3. A quadrupole mass spectrometer comprising:
a plurality of elongated spaced electrodes defining a trapping volume,
an elongated aperture formed in one of said electrodes,
a shim electrode having the same shape as the electrode aperture disposed in and spaced from the walls of the aperture, said shim electrode including an elongated aperture for the passage of ions ejected from said trapping volume,
means for applying an RF trapping voltage to said electrodes,
means for applying a supplemental RF voltage between the apertured electrode and an opposite electrode to excite and eject ions through said aperture, and
means for applying an RF shim voltage to said shim electrode.
4. A mass spectrometer comprising:
a ring electrode,
first and second end cap electrodes, said first and second end cap electrodes each including a central aperture,
first and second shim electrodes having the same shape as the central apertures and located in and spaced from the walls of the aperture of the corresponding first and second end caps, said first shim electrode including a central aperture for introduction of sample ions into the trap or electrons for ionizing sample within the trap, and said second shim electrode including a central aperture for the passage of ions ejected from the ion trap, means for applying an RF trapping voltage to said electrodes, and means for applying an RF shim voltage to said first and second shims which is approximately 180° out of phase with the RF trapping voltage.
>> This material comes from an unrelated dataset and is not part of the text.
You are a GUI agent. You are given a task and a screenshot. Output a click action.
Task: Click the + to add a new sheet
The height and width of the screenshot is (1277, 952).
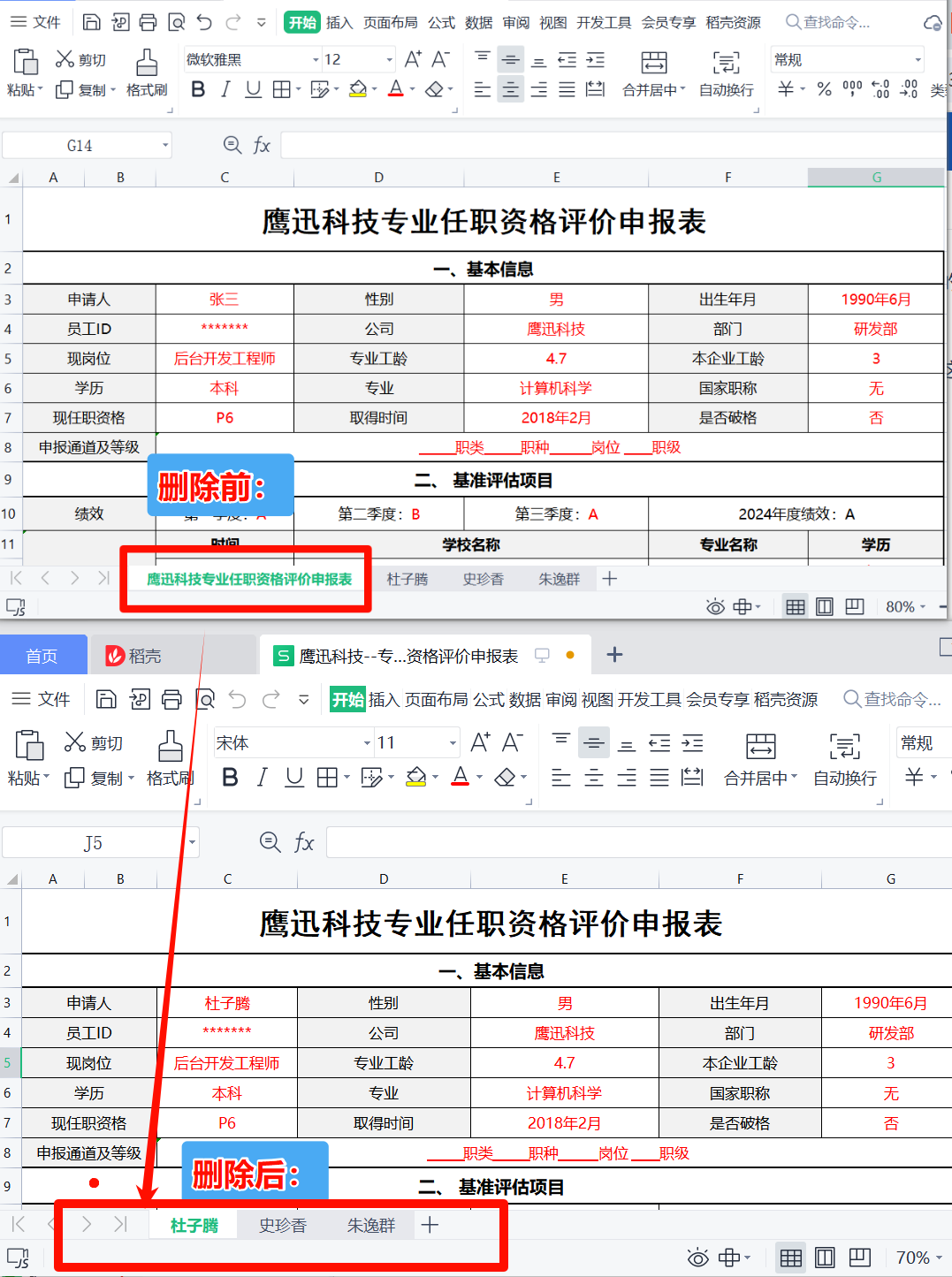point(430,1225)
5. A quadrupole ion trap as in claim 4 in which the shim electrodes are cylindrical, with their end extending into the ion trap beyond the surface of the corresponding end cap electrode.
6. A quadrupole ion trap as in claim 4 in which the shim electrodes are cylindrical, with their ends flush with the surface of the corresponding end cap electrode.
7. A quadrupole ion trap as in claim 4 in which the shim electrodes are cylindrical, with their ends indented into the aperture of the corresponding end cap electrode.
8. A quadrupole ion trap as in claim 4 in which said shim electrodes are cylindrical.
9. A quadrupole ion trap mass spectrometer including a quadrupole ion trap comprising:
a ring electrode,
first and second end cap electrodes, said first and second end cap electrodes each including a central aperture,
first and second shim electrodes having the same shape as the central apertures and spaced from the walls of the aperture of the corresponding first and second end caps, said first shim electrode including a central aperture for introduction of sample ions into the trap or electrons for ionizing sample within the trap, and said second electrode including a central aperture for the passage of ions ejected from the ion trap,
means for applying a fundamental RF voltage between the ring electrode and the end cap electrodes,
means for applying a supplemental RF voltage between the end cap electrodes to excite ions in the trapping volume defined by the ring electrodes and end cap electrodes, and
means for applying an RF shim voltage to said shim electrodes which is approximately 180° out of phase with the fundamental RF voltage.
10. A quadrupole mass spectrometer as in claim 9 in which the amplitude of the shim RF voltage is 10% or less of the fundamental RF voltage.
11. A quadrupole mass spectrometer as in claim 9 in which the amplitude of the shim RF voltage is 20% or less of the fundamental RF voltage.
12. A quadrupole mass spectrometer as in claim 9 including means for sweeping the shim voltage.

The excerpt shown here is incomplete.